A drawing of the artist depicting a collision that 466 million years ago gave rise to many meteorites falling today.

A lot of meteorites fell to Earth, and we measured and analyzed their composition by elements and isotopes. We mainly observe lead : the ratio of Pb-207 to Pb-206 changes over time due to the decay of U-235 (which leads to the appearance of Pb-207) and U-238 (from which Pb-206 appears). Regarding the Earth and meteorites as part of one evolving system — that is, the ratios of the number of isotopes in them must be the same — we can look at the oldest lead ores found on Earth to calculate the age of the Earth, meteorites, and the Solar System.

This is a pretty good estimate, giving us a figure of about 4.54 billion years.

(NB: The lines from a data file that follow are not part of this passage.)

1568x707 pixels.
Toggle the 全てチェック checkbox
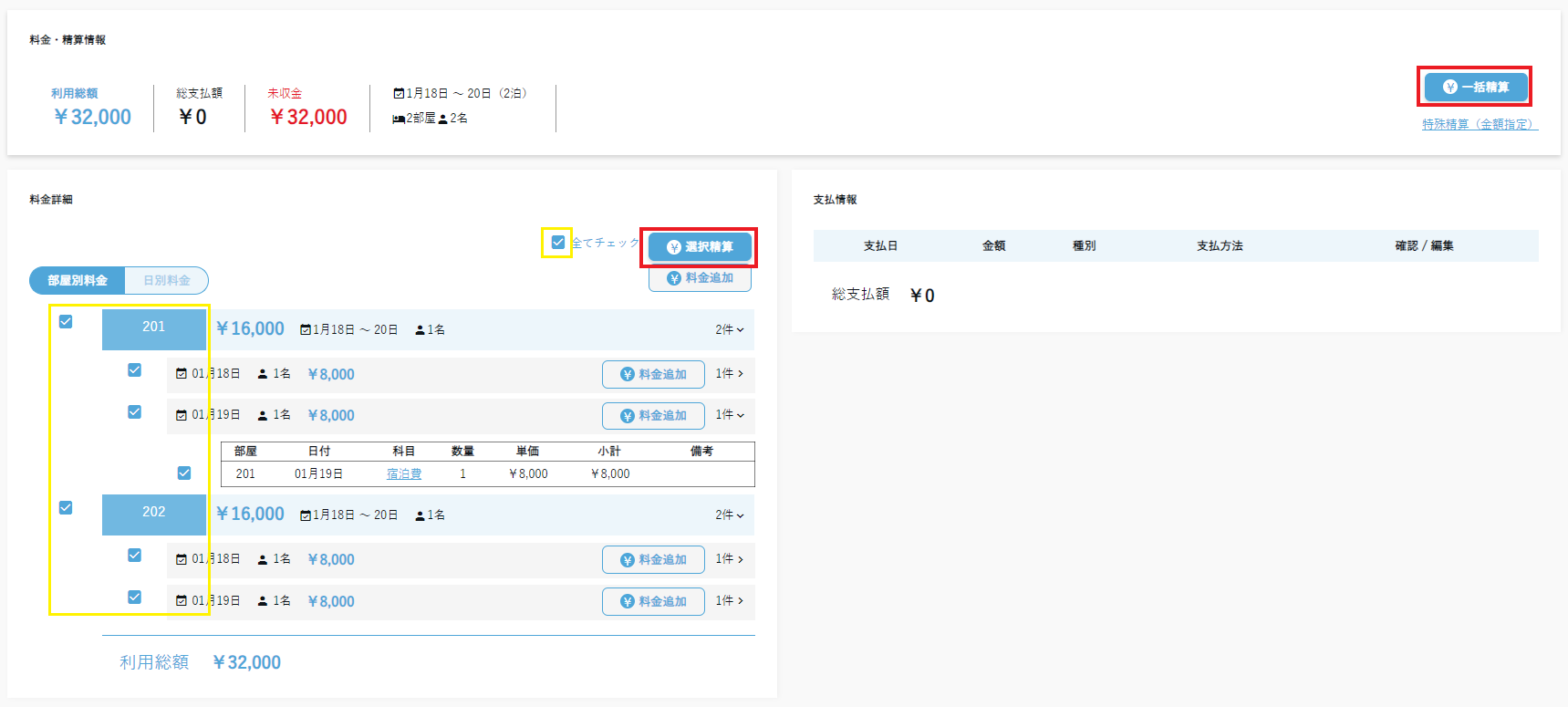(558, 243)
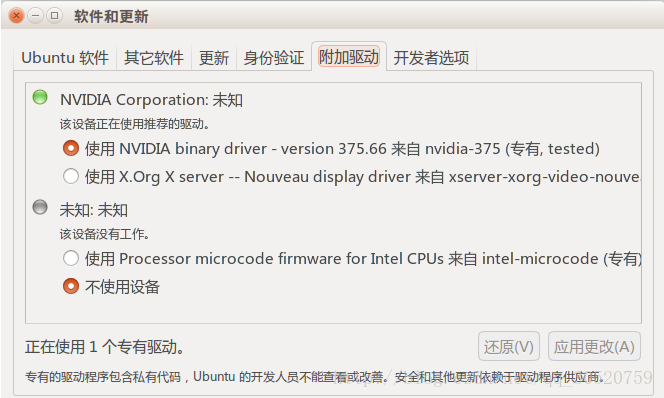Viewport: 664px width, 398px height.
Task: Go to the 更新 tab
Action: pyautogui.click(x=214, y=58)
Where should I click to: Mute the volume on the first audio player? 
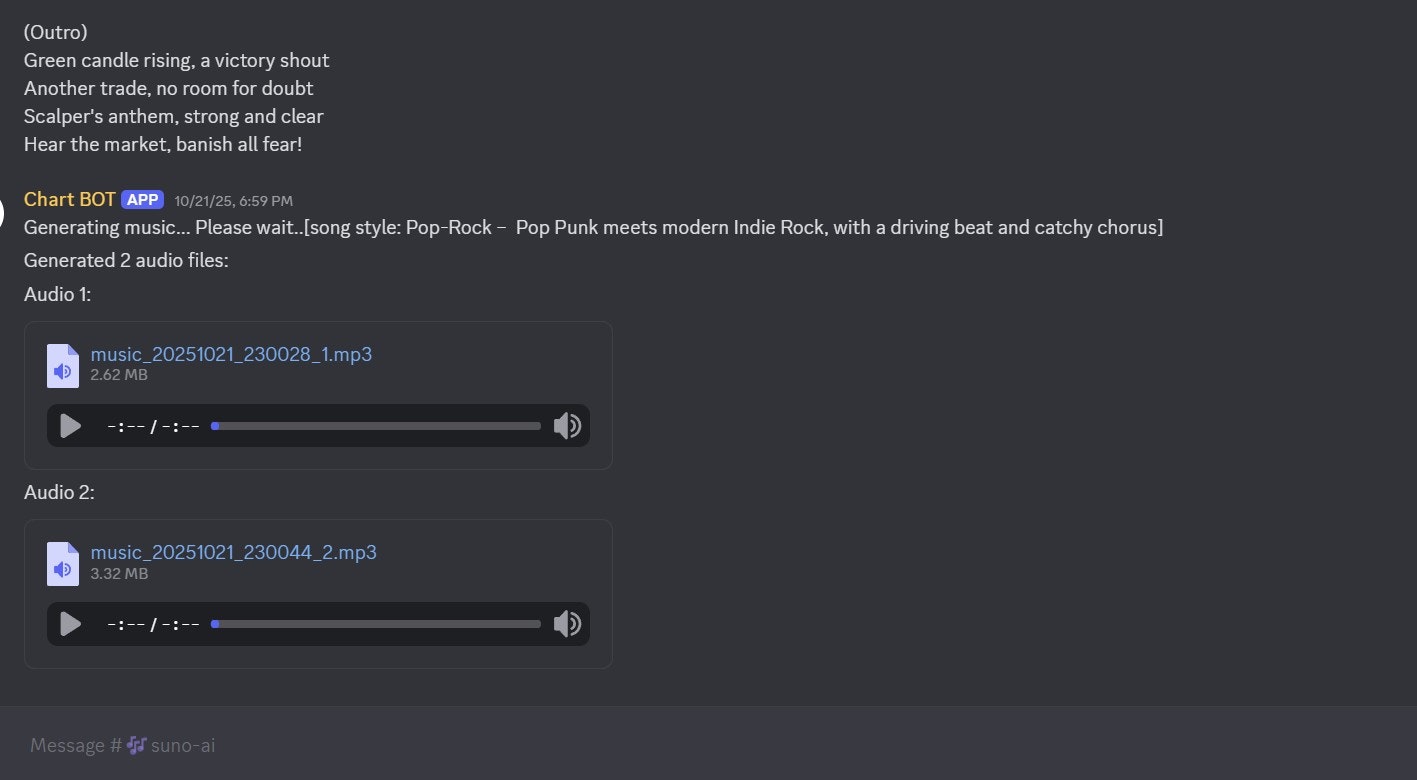point(567,425)
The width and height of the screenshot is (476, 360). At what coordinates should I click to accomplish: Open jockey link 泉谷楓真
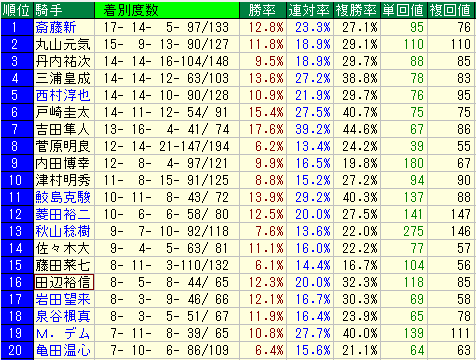point(63,316)
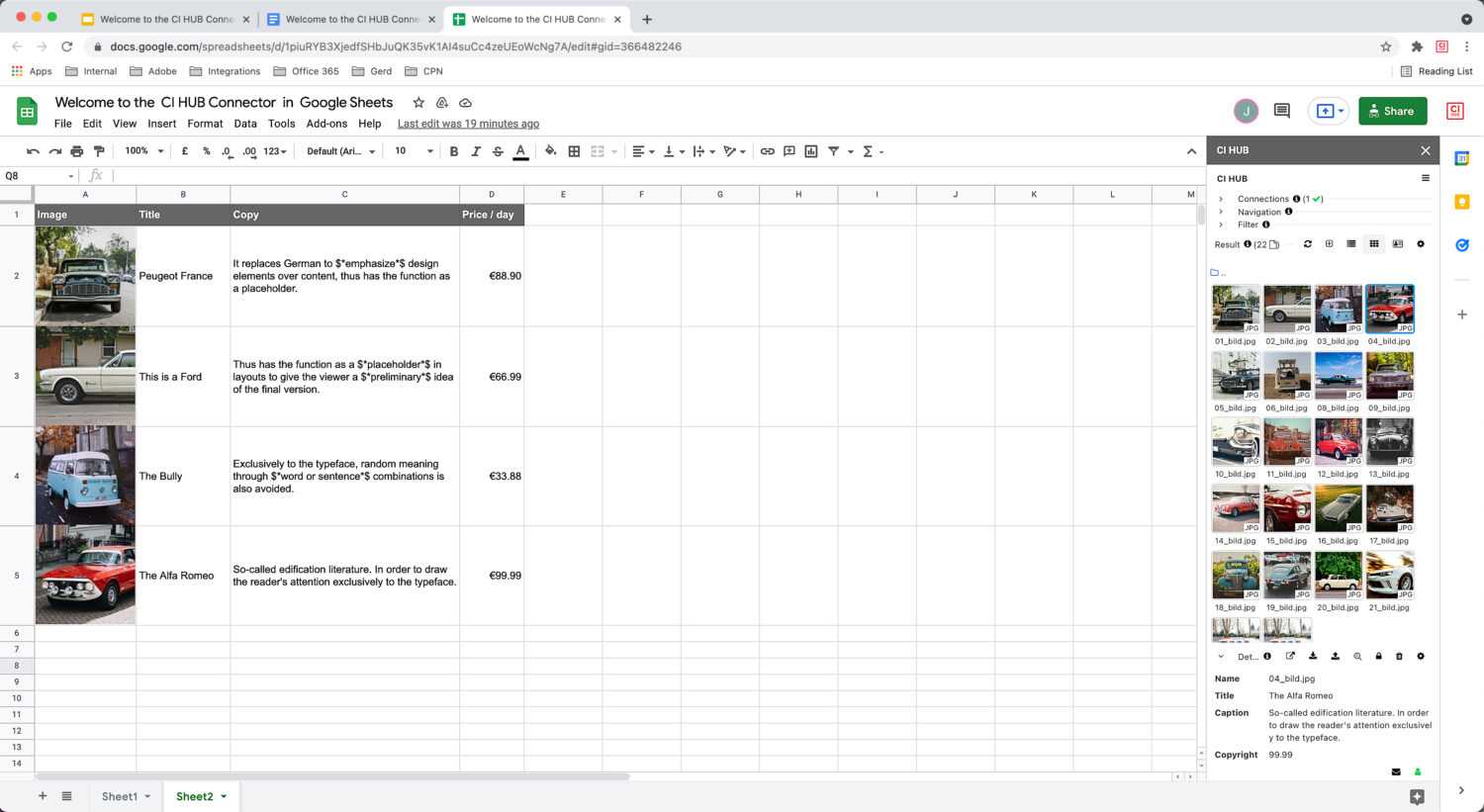Open the 'Last edit was 19 minutes ago' link
The width and height of the screenshot is (1484, 812).
pyautogui.click(x=468, y=124)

The estimation error does not exceed 1%, but this is still an uncertainty of tens of millions of years.


Meteor shower Leonids 1997 view from space. When meteors collide with the upper part of the Earth's atmosphere, they burn and generate bright lines and flashes of light, which we associate with meteor showers. Sometimes the falling stone is large enough to reach the surface and becomes a meteorite.

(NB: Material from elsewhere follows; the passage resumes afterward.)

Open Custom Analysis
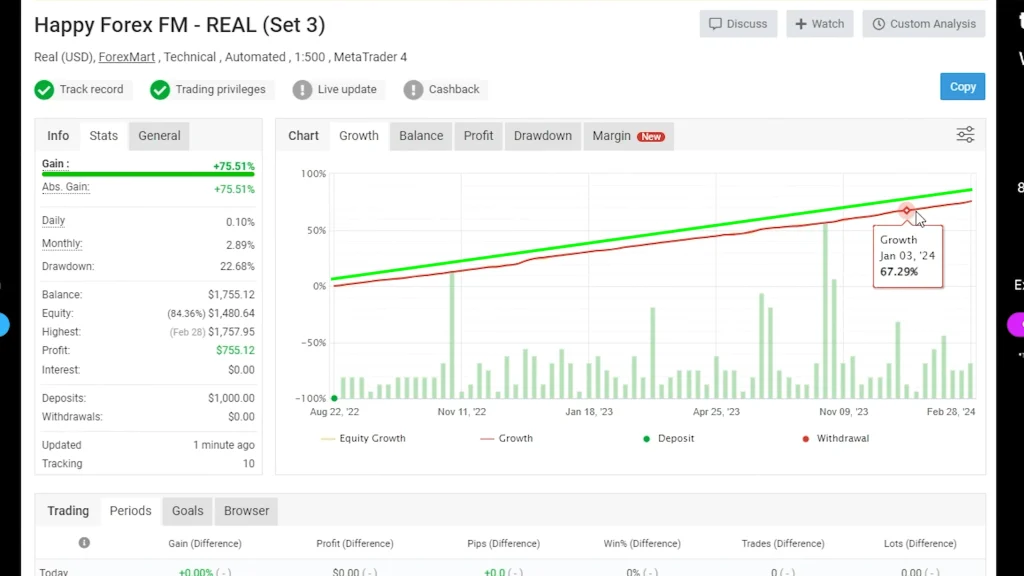1024x576 pixels. [923, 24]
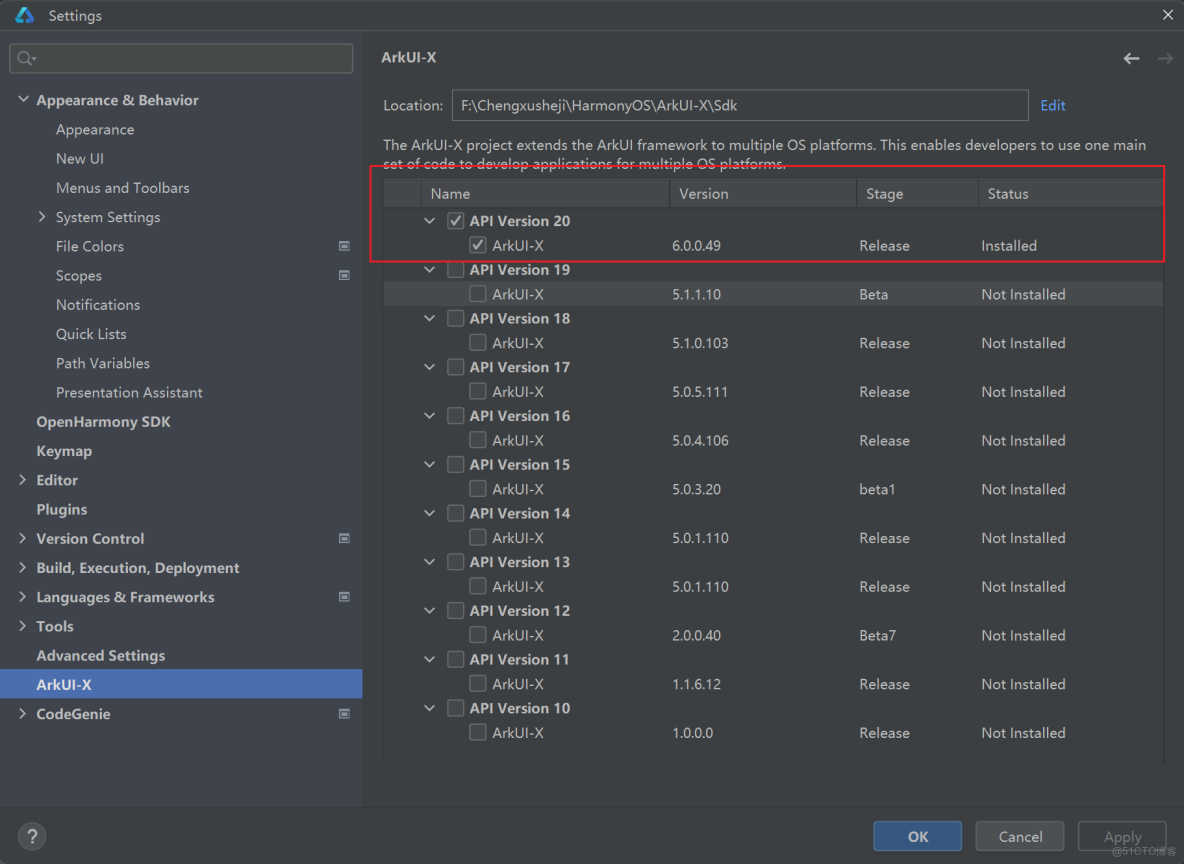The image size is (1184, 864).
Task: Open the Keymap settings page
Action: (x=64, y=451)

But we can do better than just putting everything together! Of course, this gives a good overall estimate, but we think that the Earth and the Moon are younger than meteorites.

• We can study the oldest meteorites , or those that demonstrate the largest ratio of lead isotopes, to try to estimate the age of the solar system. We will get a figure of 4.568 billion years.
• We can study moonstones that are not subject to geological changes that took place on Earth. Their age is 4.51 billion years .

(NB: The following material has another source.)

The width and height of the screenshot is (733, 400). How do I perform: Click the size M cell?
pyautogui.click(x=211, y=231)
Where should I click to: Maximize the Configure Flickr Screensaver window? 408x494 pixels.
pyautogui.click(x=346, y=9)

And finally, we can check ourselves. All this was based on the assumption that the ratio of U-238 to U-235 is the same across the solar system. But new evidence from the past 10 years has shown that this is probably not the case.



There are places where U-235 is enriched by 6% more than the typical value. According to Gregory Brenneck:

Since the 1950s, or even earlier, no one could detect differences in the proportions of uranium. Now we were able to find small differences. And this was a problem for several people in the field of geochronology. To say for sure that we know the age of the solar system based on the age of the stones, they must necessarily coincide with each other.

But two years ago a solution to the problem was discovered: another element plays a role. Curium , an element that is heavier and with a shorter half-life than even plutonium, turns into U-235 when it decays, which explains these differences. As a result, the error [of determining the age] is only a few million years.


Protoplanetary disks, from which star systems are believed to form, will eventually assemble into planets, as in the figure. It is important to understand that the central star, individual planets, and the remaining original material (which, for example, can turn into asteroids), can differ in age by tens of millions of years.

So, in general, we can say that the oldest solid material known to us in the Solar System dates back to 4.568 billion years, with an error of 1 million years. Earth and the Moon are about 60 million years younger, they took their final form later. In addition, we cannot learn this by studying only the Earth.

But, surprisingly, the Sun may be a bit older, since its appearance must precede the appearance of solid objects that make up the remaining components of the Solar System. The sun may be tens of millions of years older than the oldest stones of the solar system, perhaps approaching the mark of 4.6 billion years. The main thing is to look for all the answers outside the Earth. Ironically, this is the only way to know the exact age of our own planet!